The truth is, I don't really read the newspaper. Most of my news I get from the Internet. The newspapers would just pile up and every couple weeks I'd have to take them to the recycle center without even reading them.

A few months ago, I cut back to just weekends, but I kept getting the newspaper mostly for the grocery coupons. With a good grocery couponing strategy, I know I can save a huge chunk of money on my grocery bill. The truth is, though, that between using up my stockpile and my CSA baskets, I haven't been buying as much food lately anyway. I don't use more than 2 or 3 different coupons. So, instead of having to sort through a whole newspaper, I'll just buy multiples of the few coupons I use from a clipping service or trade for them on a message board.

By cancelling my newspaper subscription, I'm saving $50 over the next three months, as well as saving time, stress, clutter, and waste. Woo hoo! I feel freer already.

Monday, January 19, 2009

New carnival!

This week's Carnival of Personal Finance is up and running, and Pecuniarities did a great and creative job of hosting.
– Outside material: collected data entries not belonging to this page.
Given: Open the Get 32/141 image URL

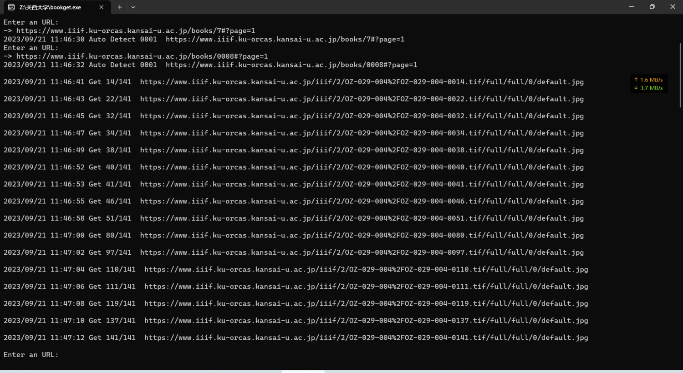Looking at the screenshot, I should (362, 116).
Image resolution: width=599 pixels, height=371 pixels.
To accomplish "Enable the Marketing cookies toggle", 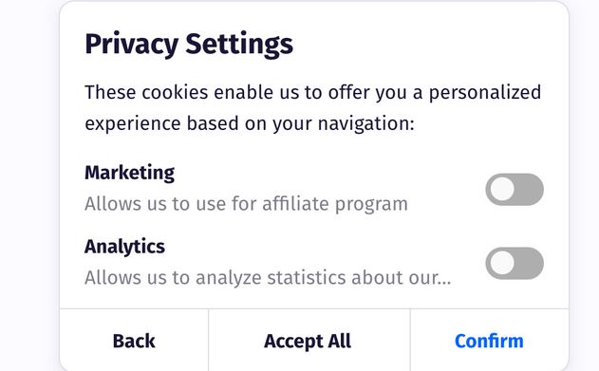I will click(515, 190).

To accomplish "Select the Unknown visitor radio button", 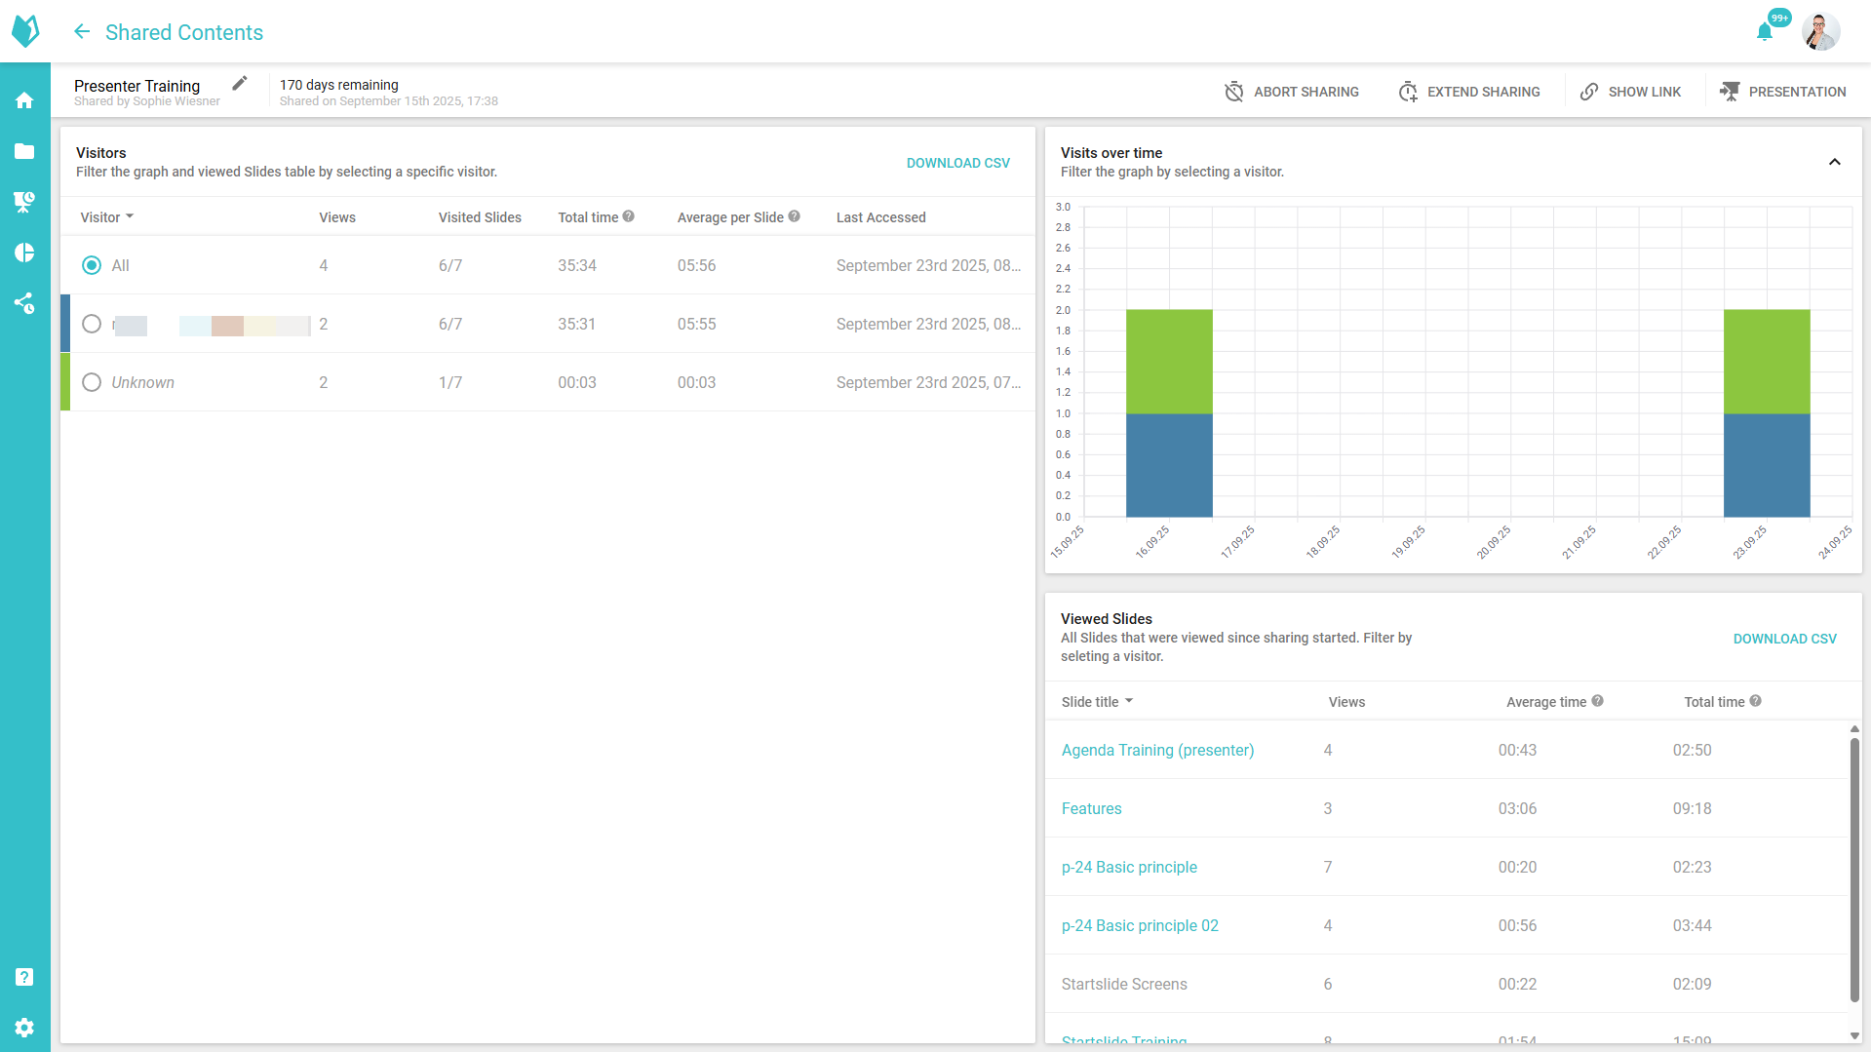I will click(92, 382).
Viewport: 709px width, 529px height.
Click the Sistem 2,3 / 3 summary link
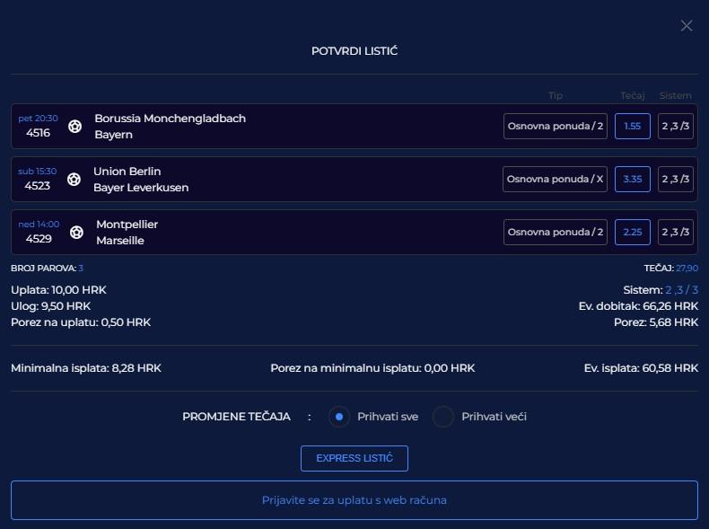[x=681, y=290]
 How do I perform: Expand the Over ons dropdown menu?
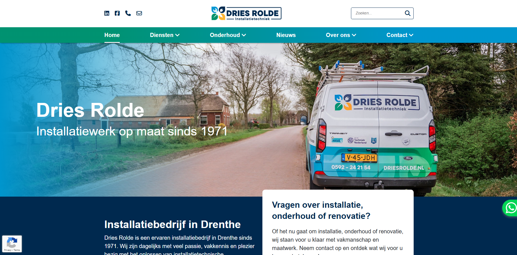pyautogui.click(x=341, y=35)
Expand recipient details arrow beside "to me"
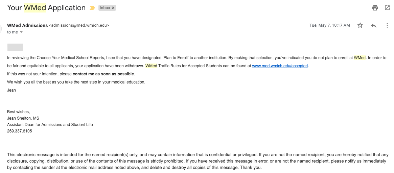394x173 pixels. [x=21, y=32]
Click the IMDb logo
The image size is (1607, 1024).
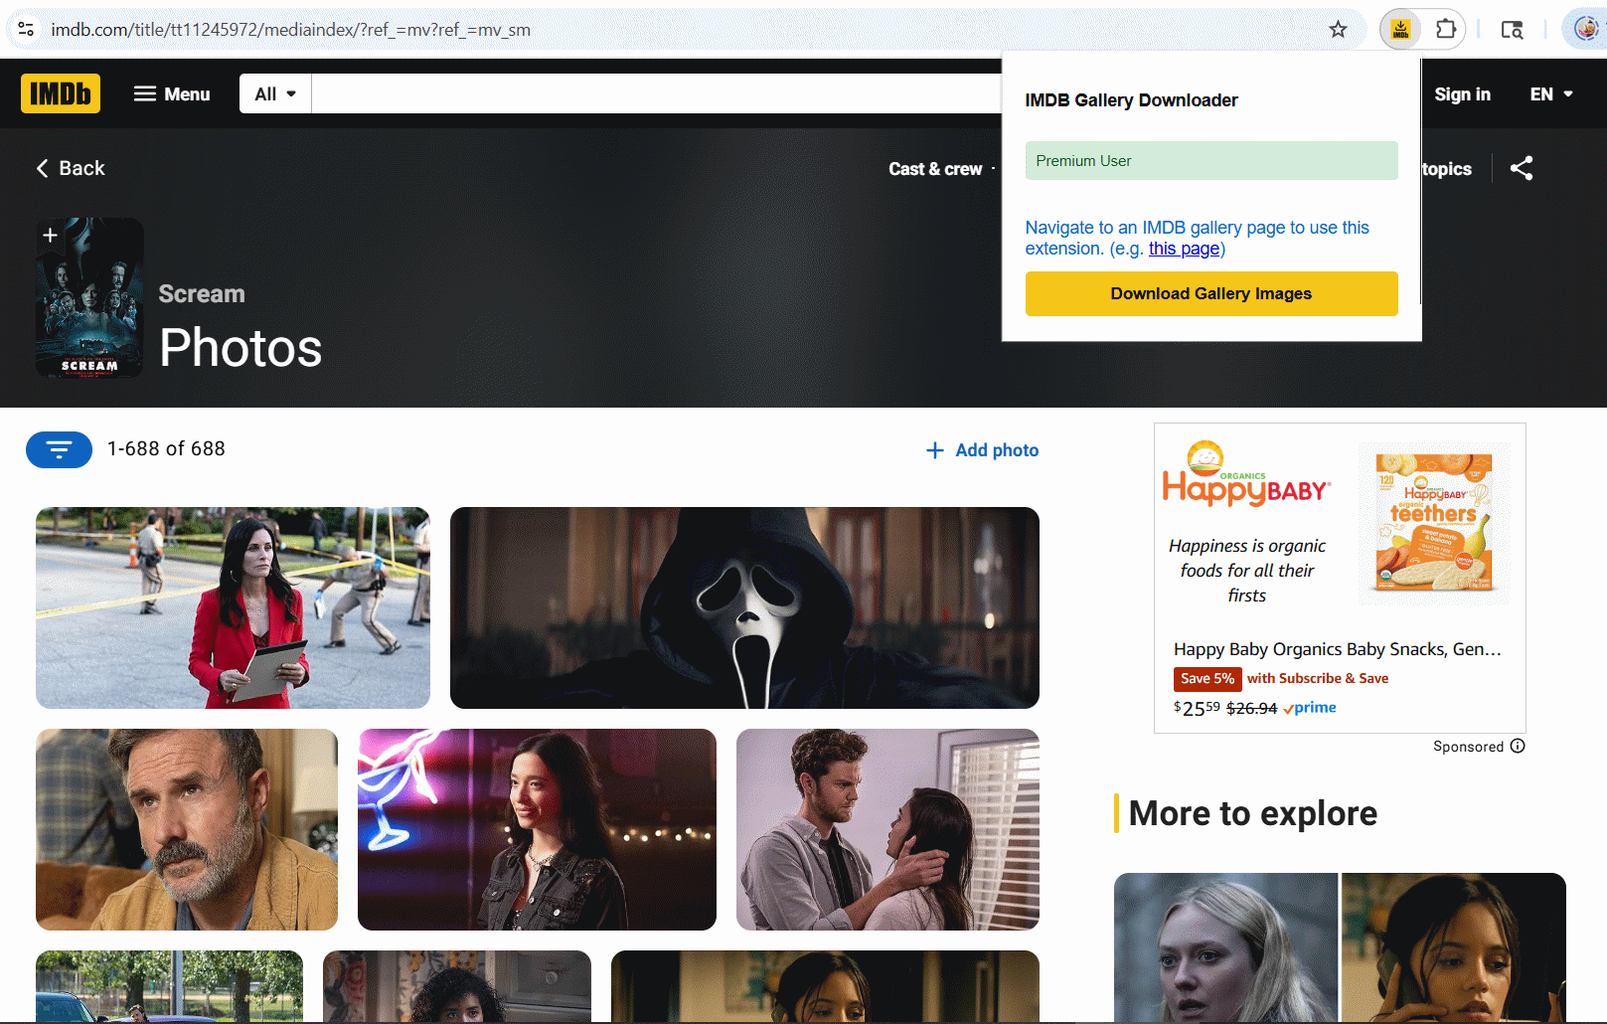click(61, 93)
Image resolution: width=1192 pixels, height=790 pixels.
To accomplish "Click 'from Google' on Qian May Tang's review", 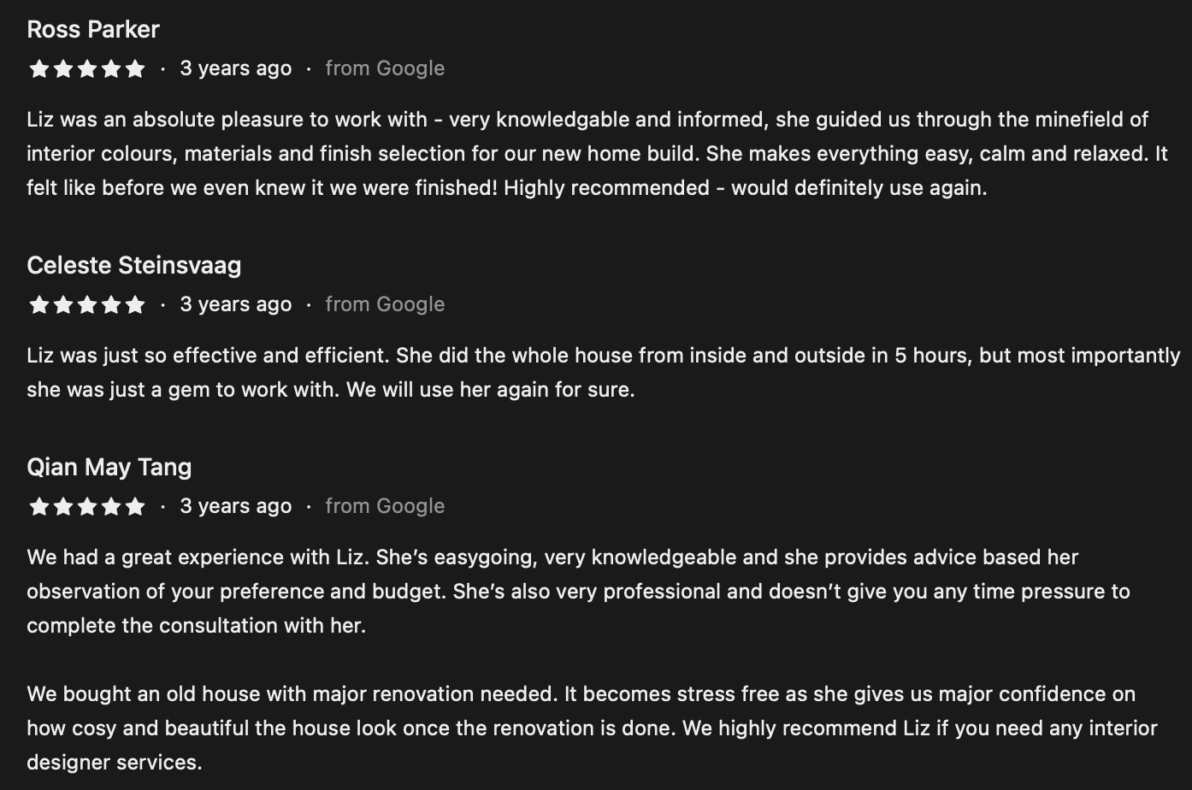I will pyautogui.click(x=385, y=506).
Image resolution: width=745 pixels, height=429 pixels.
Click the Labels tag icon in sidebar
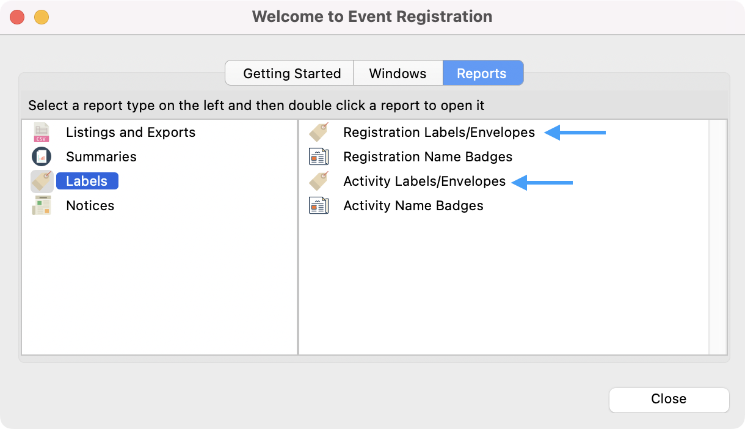click(x=42, y=182)
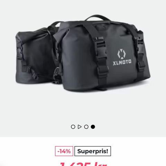Click the center front buckle on the bag
The height and width of the screenshot is (166, 166).
pyautogui.click(x=101, y=43)
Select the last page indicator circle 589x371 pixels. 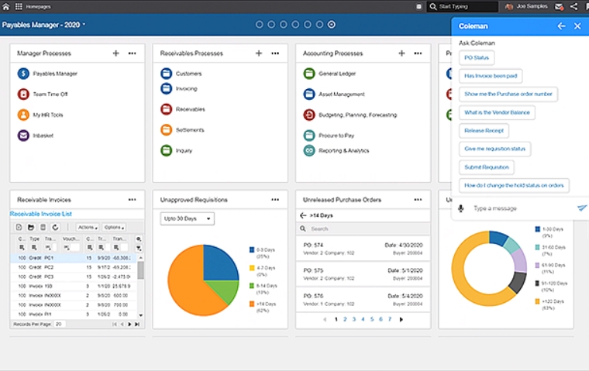click(332, 25)
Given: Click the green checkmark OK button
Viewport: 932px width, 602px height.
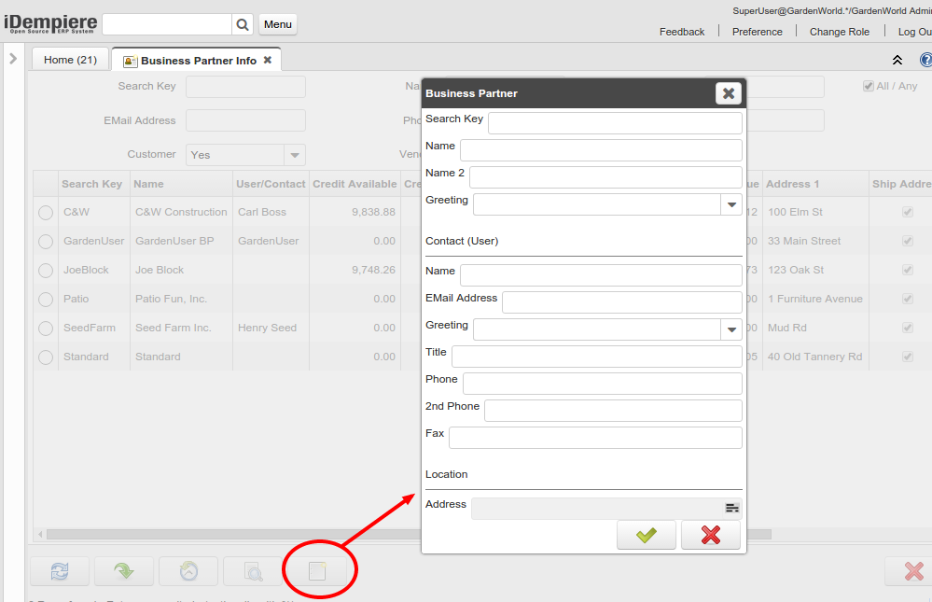Looking at the screenshot, I should point(647,535).
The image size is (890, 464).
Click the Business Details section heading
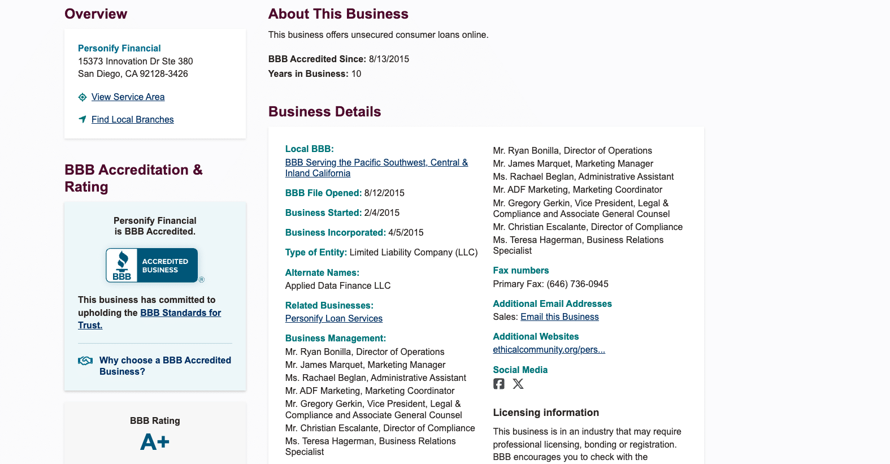tap(324, 111)
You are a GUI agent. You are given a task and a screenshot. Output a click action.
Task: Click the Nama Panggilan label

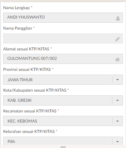[x=18, y=28]
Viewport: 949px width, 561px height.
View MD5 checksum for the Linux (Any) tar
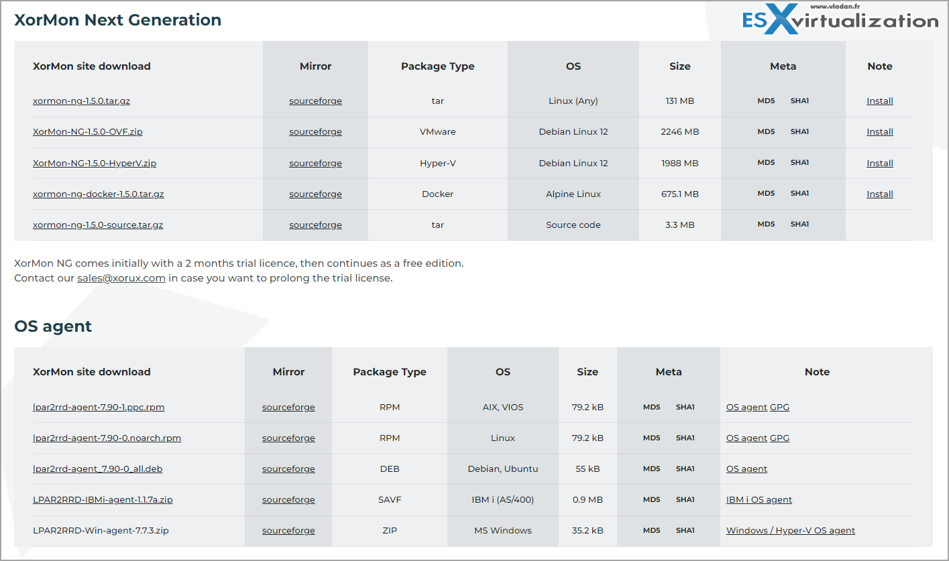pos(766,101)
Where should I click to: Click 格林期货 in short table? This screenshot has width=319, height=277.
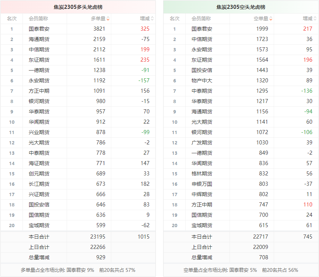click(x=201, y=174)
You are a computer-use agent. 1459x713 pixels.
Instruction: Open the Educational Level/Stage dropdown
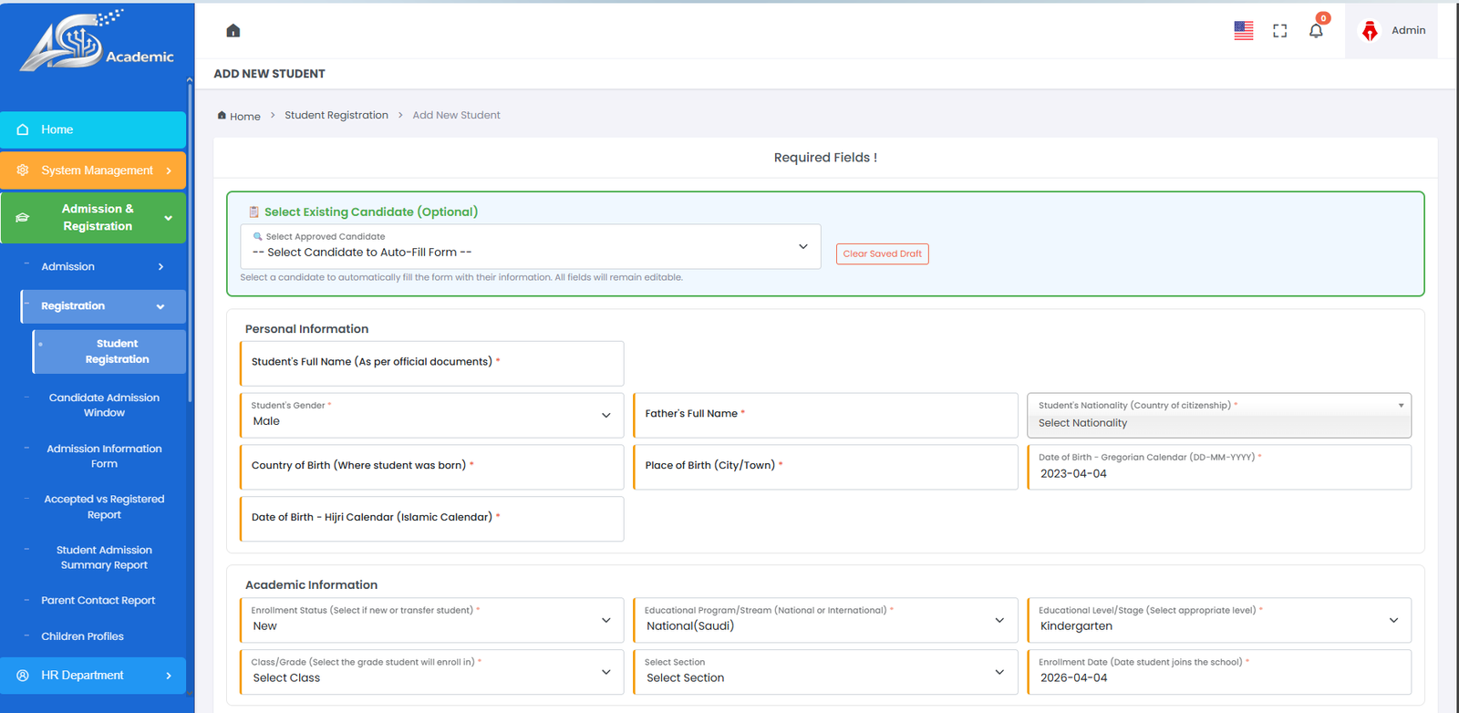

My favorite articles of the week:

Live frugal but in moderation

What would you do if you lost your job tomorrow?

What's in my pantry?

Lots of great stuff, check it out!

Saturday, January 17, 2009

New Year, new goals

I know I'm a little late to the party with the goal setting for 2009, but I thought it a worthwhile endeavor anyway. 2009 is going to be a very strange year for me. My husband will (will!) be finishing grad school this year, which means we will be moving and will both be changing jobs some time mid-year. This affects my goals a lot. Our income will definitely increase a lot, but there is a chance I will be without a job temporarily (although his new income may be higher than our current combined income). I also have to consider short term cash flow issues involved with moving and save accordingly. With all that in mind, in 2009 I hope to:

1. Increase my savings to cover 3-6 months of expenses, plus an extra cushion for moving expenses.

2. Pay off at least one of hubby's smaller student loans. While it may not be our highest interest loan, it will make a much more immediate difference when his loans finally go into repayment and we get those first few bills.

3. Cook more from my stockpile. Since we'll be moving in six months or so, I need to start using things up and stop buying more.

4. Find new ways to generate passive income.

5. Continue to find at least one new way every week to help charities that fit into my time and budget.

Please feel free to share your own goals!